We do not like to admit that our heroes are just human beings much like ourselves. Indeed, after prolonged exposure to the limelight, the faults and flaws of the hero are revealed. This overexposure dulls his public image so he seems much less heroic. If the hero believes in his own heroism, he risks becoming vain and tyrannical. Eventually, the public, who once placed the hero on a pedestal, discovers the hero is not infallible and turns him into an anti-hero.
There is much danger from those individuals whose goals are to purposely set out to garner public praise and become heroes. Think of Napoleon Bonaparte, Benito Mussolini, Adolf Hitler, and some of our contemporary leaders. Their worshippers placed great faith and had grand expectations of these figures. Those heroes led their nations to ruin. Their fates were infamy.
Soviet leader Nikita Khrushchev condemned his predecessor, the self-styled hero, Joseph Stalin. “Comrads! The cult of the individual has acquired such monsterous size chiefly because of Stalin himself, using all conceivable methods, supported the glorification of his own person.” The boundless narcissism and egoism of Stalin created a deadly, terrorist state that lorded over the Russian people. Stalin’s name is synonymous with villainy.

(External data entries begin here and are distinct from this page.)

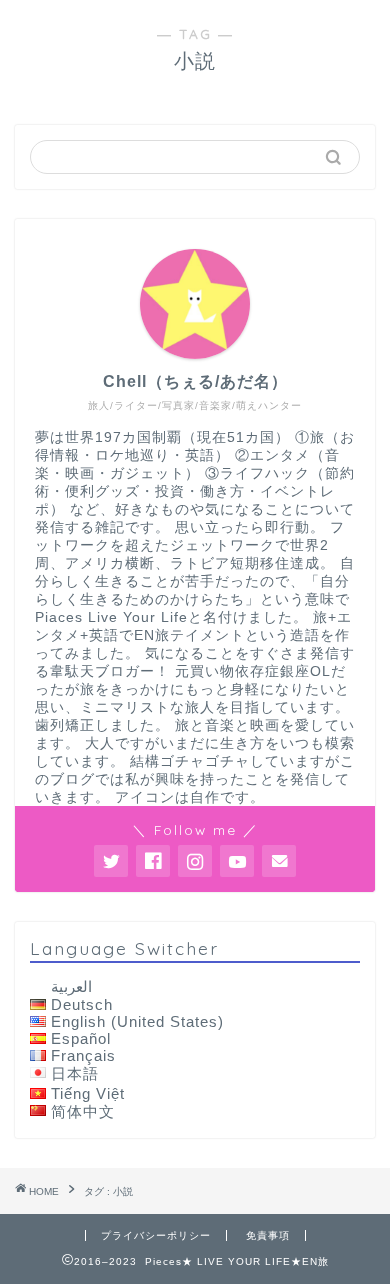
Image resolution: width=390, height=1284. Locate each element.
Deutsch (82, 1004)
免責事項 (268, 1235)
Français (83, 1055)
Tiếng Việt (88, 1093)
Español (81, 1038)
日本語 (75, 1073)
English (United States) (137, 1021)
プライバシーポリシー (156, 1235)
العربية (71, 986)
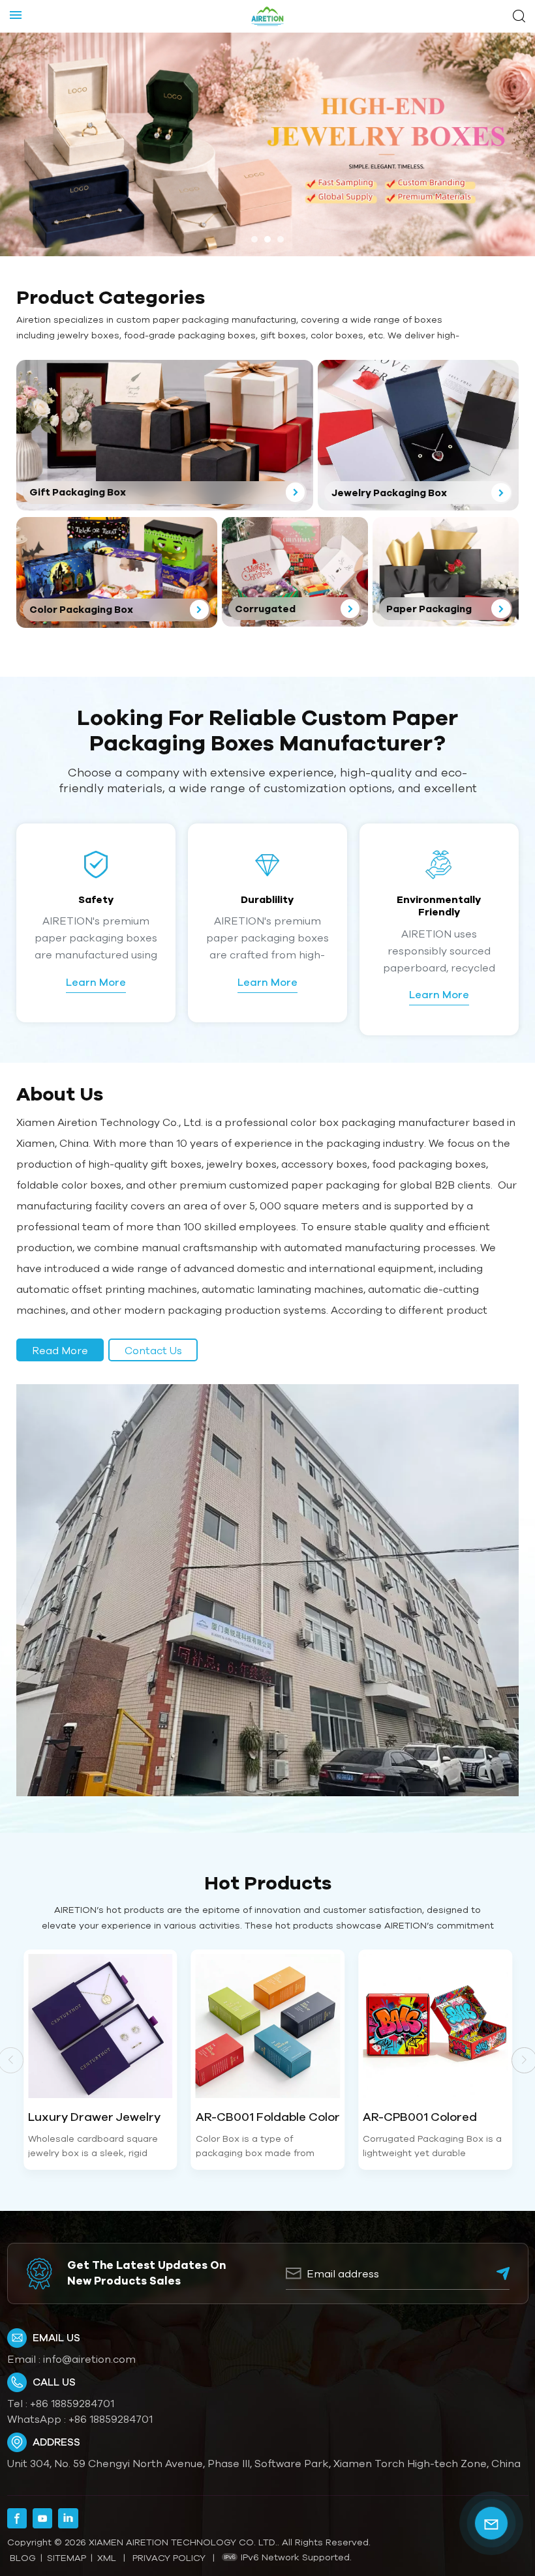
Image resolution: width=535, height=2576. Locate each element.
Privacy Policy (169, 2558)
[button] (254, 239)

Even though such men as Hitler were cruel and amoral, they have their modern day admirers. What the new, Hitler worshipping neo-Nazis fail to realize, is that Adolf Hitler would have hated them. Yet he would have cynically used them for his own diabolical ends.
We can carefully choose benevolent heroes to study. There are leaders like Mahatma Gandhi, The Dalai Lama, or Martin Luther King, Junior. They told us, from the outset, that they were mere human beings and that they did not want anything to do with cults of personality around them. We know not to worship such people, but to think about how we can adopt their positive attributes as parts of our own lives. They encouraged us to view the world through our own eyes, not theirs.

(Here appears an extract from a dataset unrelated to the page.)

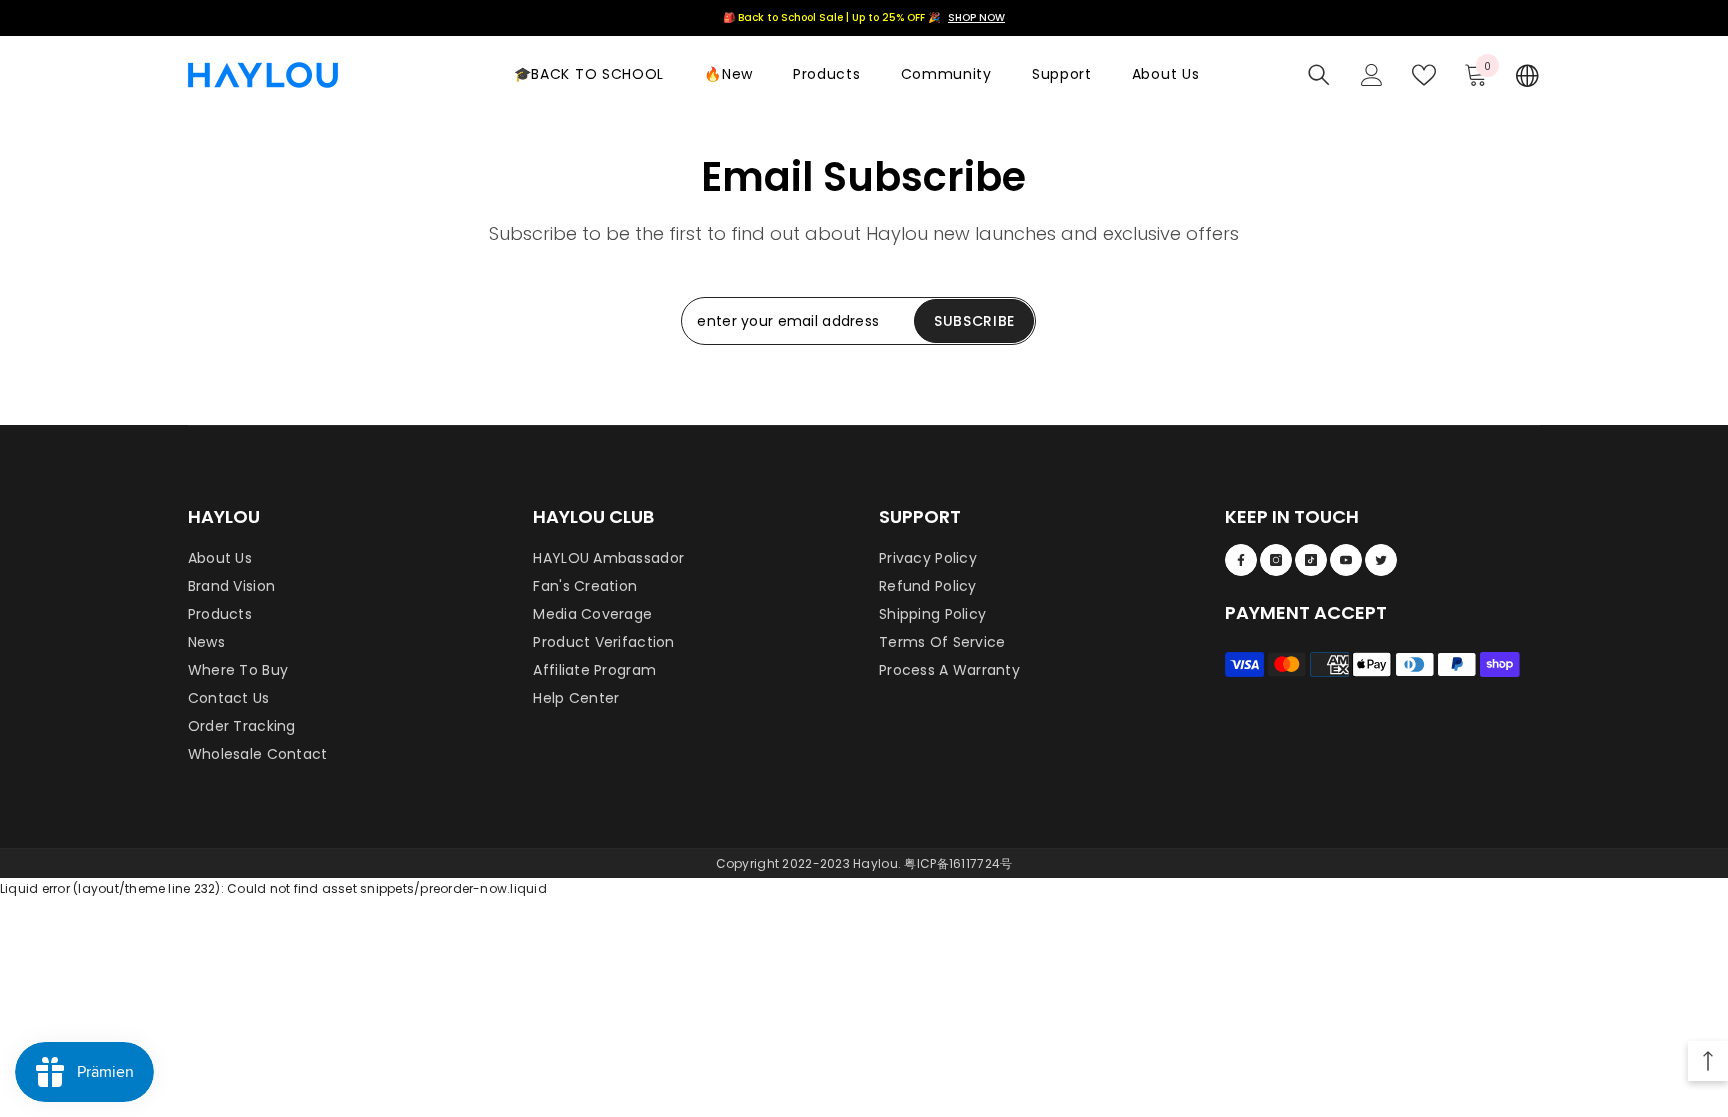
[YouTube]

There are the countless everyday people who perform acts of great heroism yet desire no public acclaim nor special treatment. These heroes are quite worthy of our admiration and gratitude, but it would be a grave mistake to worship them.
This is how it should be.
The Blue Jay of Happiness quotes the psychiatrist philosopher Karl Jaspers. “It is part of the rational statesman’s makeup to reject hero-worship–not only because he knows he can be wrong but because such an attitude toward him on the people’s part would destroy the very point of his political activity, the expansion of freedom.”